Радиация окружает нас всегда и повсюду[113]. Она исходит от Солнца, и ее несут космические лучи, погружая города на большей высоте в фоновую радиацию более высоких уровней, чем в городах на уровне моря. Подземные залежи тория и урана испускают радиацию, как и каменные строения: камень, кирпич и штукатурка содержат радиоизотопы. Гранит, из которого построено здание Капитолия в США, настолько радиоактивен, что нарушает многие нормативы, установленные для атомных электростанций. Все живые ткани в той или иной степени радиоактивны: люди, как и бананы, излучают радиацию, поскольку и те и другие содержат небольшие количества радиоизотопа калия-40. В мышцах его больше, чем в других тканях, поэтому мужчины в целом радиоактивнее женщин. Бразильские орехи, содержащие радий в концентрации в тысячу раз выше, чем любой другой органический продукт, являются самой радиоактивной пищей в мире.
Радиация невидима и не имеет вкуса или запаха. Нам еще предстоит доказать, что до некоего уровня воздействие радиации полностью безопасно, однако она становится стопроцентно опасной, когда излучаемые частицы и волны обладают достаточной энергией, чтобы ионизировать (нарушить оболочку из электронов и превратить в заряженные ионы) атомы, составляющие ткани живых организмов. Такая радиация называется ионизирующим излучением.
Известны три основные формы ионизирующего излучения: альфа-частицы, бета-частицы и гамма-лучи. Альфа-частицы относительно крупные, они движутся медленно и не могут проникнуть через кожу; даже лист бумаги блокирует их движение. Но если им удается проникнуть в тело другими способами – если их проглотить или вдохнуть, – альфа-частицы могут вызвать тяжелое повреждение хромосом и смерть. Радон-222, скапливающийся в виде газа в непроветриваемых подвалах, заносит альфа-частицы в легкие, где они вызывают рак[114]. Мощным источником альфа-излучения является один из канцерогенов, содержащихся в табачном дыме, – полоний-210[115]. Этот яд, подсыпанный в чашку чая, убил в 2006 году в Лондоне бывшего офицера ФСБ Александра Литвиненко[116].

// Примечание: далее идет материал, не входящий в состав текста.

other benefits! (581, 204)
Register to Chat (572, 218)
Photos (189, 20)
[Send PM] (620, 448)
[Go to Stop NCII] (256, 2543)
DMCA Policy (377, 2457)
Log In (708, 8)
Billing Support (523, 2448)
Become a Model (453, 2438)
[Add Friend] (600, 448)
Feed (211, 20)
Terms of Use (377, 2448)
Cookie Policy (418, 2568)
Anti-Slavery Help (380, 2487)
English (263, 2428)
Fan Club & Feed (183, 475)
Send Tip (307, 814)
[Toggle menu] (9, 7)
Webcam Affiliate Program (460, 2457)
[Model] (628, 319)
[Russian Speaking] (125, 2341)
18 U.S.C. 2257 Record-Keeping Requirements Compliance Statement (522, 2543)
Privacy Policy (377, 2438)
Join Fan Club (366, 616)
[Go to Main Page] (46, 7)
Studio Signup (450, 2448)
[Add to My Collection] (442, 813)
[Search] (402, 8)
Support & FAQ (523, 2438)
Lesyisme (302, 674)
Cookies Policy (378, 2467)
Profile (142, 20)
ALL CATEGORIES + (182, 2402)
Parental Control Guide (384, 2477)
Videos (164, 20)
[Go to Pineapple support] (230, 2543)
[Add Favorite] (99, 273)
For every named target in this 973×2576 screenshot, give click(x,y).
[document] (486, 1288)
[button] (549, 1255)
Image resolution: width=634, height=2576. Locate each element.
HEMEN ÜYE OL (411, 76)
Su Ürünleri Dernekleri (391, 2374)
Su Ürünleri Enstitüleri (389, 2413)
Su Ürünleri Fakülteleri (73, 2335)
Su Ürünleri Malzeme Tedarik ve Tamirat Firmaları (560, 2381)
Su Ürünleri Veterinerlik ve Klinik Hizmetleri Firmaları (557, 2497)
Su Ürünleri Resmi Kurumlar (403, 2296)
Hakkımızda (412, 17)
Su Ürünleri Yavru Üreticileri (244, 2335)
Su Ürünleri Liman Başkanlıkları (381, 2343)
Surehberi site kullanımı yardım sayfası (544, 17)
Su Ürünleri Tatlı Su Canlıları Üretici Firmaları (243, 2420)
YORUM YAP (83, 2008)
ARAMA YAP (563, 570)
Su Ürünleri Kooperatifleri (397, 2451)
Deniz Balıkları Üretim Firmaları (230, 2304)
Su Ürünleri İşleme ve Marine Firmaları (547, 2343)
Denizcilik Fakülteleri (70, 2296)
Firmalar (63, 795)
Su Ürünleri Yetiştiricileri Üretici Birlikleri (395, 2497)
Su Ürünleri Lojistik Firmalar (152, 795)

Бета-частицы меньше и движутся быстрее альфа-частиц, они могут проникать глубже в живые ткани, вызывая видимые ожоги кожи и длительные генетические повреждения. Лист бумаги не защищает от бета-частиц, а вот алюминиевая фольга – или достаточное расстояние – защитят. На расстоянии свыше 3 м бета-частицы не наносят ущерба, но они опасны, если попадут внутрь организма. Организм ошибочно принимает их за базовые элементы, и бета-излучающие радиоизотопы могут достигать смертельной концентрации в отдельных органах: стронций-90, относящийся к той же химической группе, что и кальций, накапливается в костях, рутений всасывается кишечником, йод-131 откладывается в щитовидной железе у детей и может вызвать рак.
Гамма-лучи – высокочастотные электромагнитные волны, распространяющиеся со скоростью света – имеют наибольшую энергию из всех форм ионизирующего излучения[117]. Они преодолевают большие расстояния, выводят из строя электронные приборы, задержать их могут только толстые слои вещества – бетона или свинца. Гамма-лучи беспрепятственно проходят через человеческое тело, пробивая клетки как микроскопические пули.
Если организм подвергается значительному ионизирующему излучению, это вызывает острую лучевую болезнь (ОЛБ), при которой ткани человеческого тела повреждаются и разрушаются на мельчайших уровнях[118]. Симптомы лучевой болезни включают тошноту, рвоту, кровотечения и выпадение волос, после чего происходит разрушение иммунной системы и костного мозга, распад внутренних органов и, наконец, смерть.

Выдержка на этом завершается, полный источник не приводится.